(Data for the task begins)
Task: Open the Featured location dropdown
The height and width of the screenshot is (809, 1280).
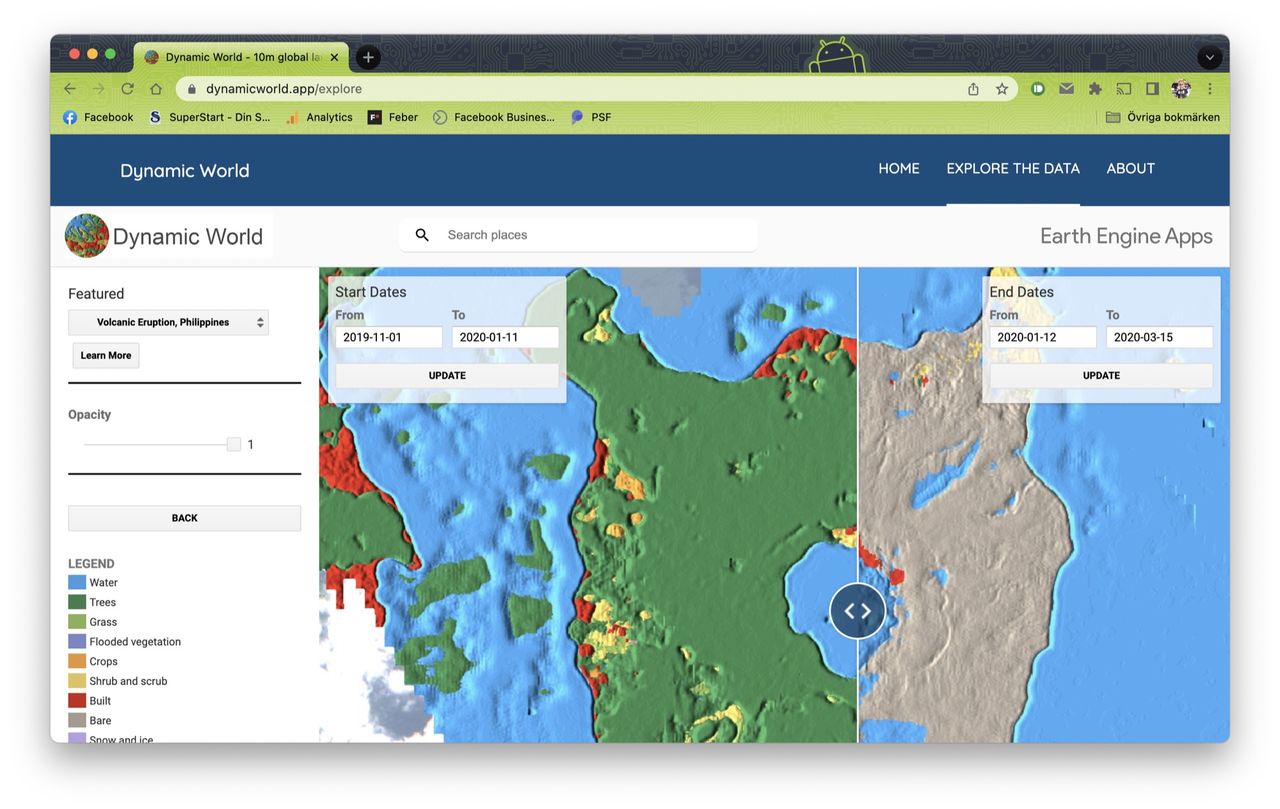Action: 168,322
(Data for the task ends)
(Data for the task begins)
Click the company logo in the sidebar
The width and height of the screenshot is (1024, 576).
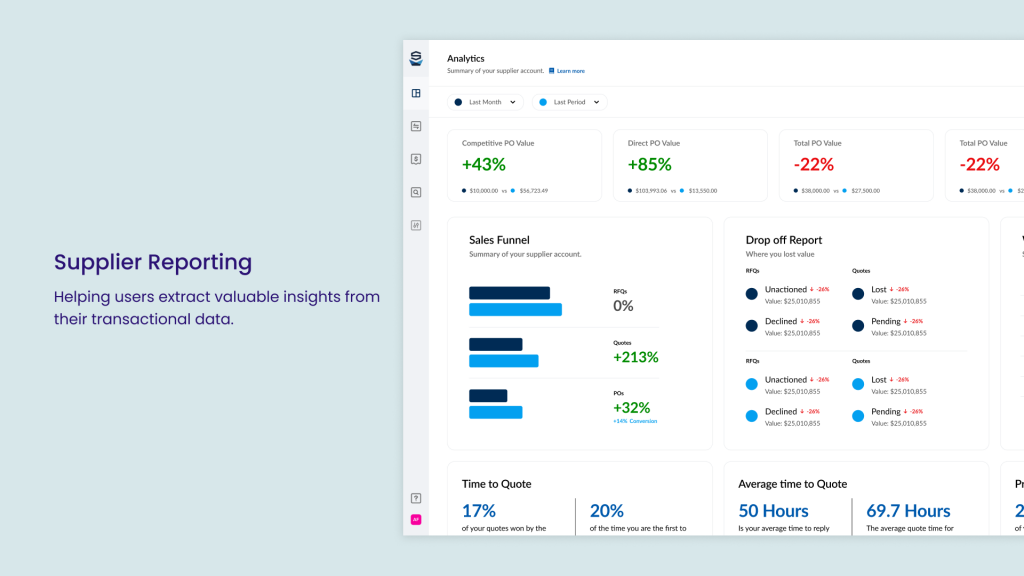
(Data for the task ends)
(Data for the task begins)
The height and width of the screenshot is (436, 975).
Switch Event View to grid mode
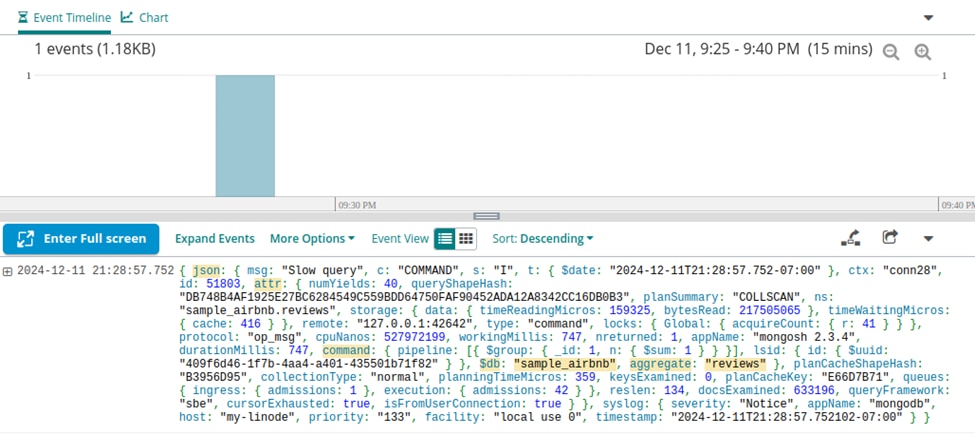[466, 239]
(Data for the task ends)
What are the lines, exactly as written above, from the line with "Click the company logo in the sidebar" to the line with "The width and", both included? Output only those.

◆ Answer space:
Click the company logo in the sidebar
The width and height of the screenshot is (1024, 576).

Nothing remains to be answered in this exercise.